Abstract
Purpose :
Ophthalmologists examine the retinal vasculature of a patient in order to ascertain the condition of the patient's ocular health. A physician's examination of retinal blood vessels is a difficult and time-consuming task. This study aims to advance the development of machine learning and artificial intelligence technologies to aid ophthalmologists in making quicker and more precise patient diagnoses.
Methods :
Retinal images were obtained from the DRIVE dataset which is a publicly available dataset including forty retinal pictures for training algorithms to segment blood vessels. This dataset includes a total of 40 photos captured with a Canon CR5 non-mydriatic 3CCD camera with a 45-degree field of view. The model was evaluated using three metrics: sensitivity, specificity, and accuracy. As specified by the dataset, images from the DRIVE dataset were divided into train and validation sets. Batches of five photos were utilized to train the model with an initial learning rate of 1x10-3. A U-Net model was fine-tuned for a total of 50 epochs, with each epoch lasting around three seconds, for a total training duration of approximately one minute and thirty seconds.
Results :
Segmentation of retinal blood vessels was conducted using a U-Net model. This was a model of a convolutional network having encoder and decoder sections. The model was trained for 50 epochs, with each epoch's sensitivity, specificity, and accuracy reported.
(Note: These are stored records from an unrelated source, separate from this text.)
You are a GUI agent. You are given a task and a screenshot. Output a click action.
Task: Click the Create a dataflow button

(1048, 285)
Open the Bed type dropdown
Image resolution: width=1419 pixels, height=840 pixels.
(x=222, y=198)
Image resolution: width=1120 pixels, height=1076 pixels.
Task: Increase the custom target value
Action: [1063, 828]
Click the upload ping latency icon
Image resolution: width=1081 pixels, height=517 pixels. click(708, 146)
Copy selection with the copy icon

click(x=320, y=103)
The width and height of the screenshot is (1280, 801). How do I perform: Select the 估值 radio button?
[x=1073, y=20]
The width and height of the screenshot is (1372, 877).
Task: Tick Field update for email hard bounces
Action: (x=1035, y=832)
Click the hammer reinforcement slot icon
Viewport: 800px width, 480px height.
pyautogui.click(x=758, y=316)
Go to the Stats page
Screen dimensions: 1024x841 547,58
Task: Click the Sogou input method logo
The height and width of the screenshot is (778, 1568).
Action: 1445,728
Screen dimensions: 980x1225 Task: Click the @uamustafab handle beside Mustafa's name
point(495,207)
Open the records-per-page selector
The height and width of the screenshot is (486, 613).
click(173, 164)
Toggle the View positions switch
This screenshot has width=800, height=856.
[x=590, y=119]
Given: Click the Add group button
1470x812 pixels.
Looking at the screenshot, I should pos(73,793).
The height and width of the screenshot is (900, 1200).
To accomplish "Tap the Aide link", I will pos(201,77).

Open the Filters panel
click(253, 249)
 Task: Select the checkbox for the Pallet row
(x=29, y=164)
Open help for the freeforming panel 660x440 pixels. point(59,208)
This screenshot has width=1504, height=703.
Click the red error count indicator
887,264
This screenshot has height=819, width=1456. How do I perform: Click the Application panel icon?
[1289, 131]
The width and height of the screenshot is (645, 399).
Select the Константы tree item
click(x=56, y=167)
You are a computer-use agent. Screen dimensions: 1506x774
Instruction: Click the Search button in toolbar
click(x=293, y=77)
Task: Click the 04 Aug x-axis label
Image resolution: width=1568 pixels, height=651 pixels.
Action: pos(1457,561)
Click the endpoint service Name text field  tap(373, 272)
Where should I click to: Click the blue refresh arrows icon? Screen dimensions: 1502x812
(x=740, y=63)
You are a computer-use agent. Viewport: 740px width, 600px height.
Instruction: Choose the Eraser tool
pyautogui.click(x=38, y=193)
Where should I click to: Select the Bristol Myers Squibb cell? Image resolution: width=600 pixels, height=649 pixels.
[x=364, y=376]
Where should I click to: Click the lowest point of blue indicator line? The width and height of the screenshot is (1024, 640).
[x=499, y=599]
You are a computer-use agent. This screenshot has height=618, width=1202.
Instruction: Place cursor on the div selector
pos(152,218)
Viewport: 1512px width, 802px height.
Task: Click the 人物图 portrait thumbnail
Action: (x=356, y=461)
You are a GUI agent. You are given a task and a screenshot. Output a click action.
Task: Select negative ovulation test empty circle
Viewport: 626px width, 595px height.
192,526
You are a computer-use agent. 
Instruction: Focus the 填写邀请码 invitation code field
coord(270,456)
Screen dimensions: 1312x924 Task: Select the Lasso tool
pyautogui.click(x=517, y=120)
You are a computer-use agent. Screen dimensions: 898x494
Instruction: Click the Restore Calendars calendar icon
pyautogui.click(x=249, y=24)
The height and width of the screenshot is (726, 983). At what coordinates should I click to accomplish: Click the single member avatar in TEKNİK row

Upon completion of the model's training, it had a sensitivity of 87%, specificity of 97%, and accuracy of 97%. Our model showed the highest sensitivity, specificity, and accuracy when compared to previous research conducted on the DRIVE dataset.
Conclusions :
This study contributed to the construction of a U-Net model capable of performing effective blood vessel segmentation on DRIVE pictures. As a U-Net model, not only can the model discriminate between blood vessels and other elements of the eye, but it can also build a map consisting exclusively of blood vessels. In analyzing the structure and organization of blood vessels, it can be used to develop methods to identify and recognize pathology. With the aid of the technology created in this study, doctors may be able to recognize formations that point to a number of diseases, including retinopathy, diabetes, edema, and potentially macular degeneration.
This abstract was presented at the 2023 ARVO Annual Meeting, held in New Orleans, LA, April 23-27, 2023.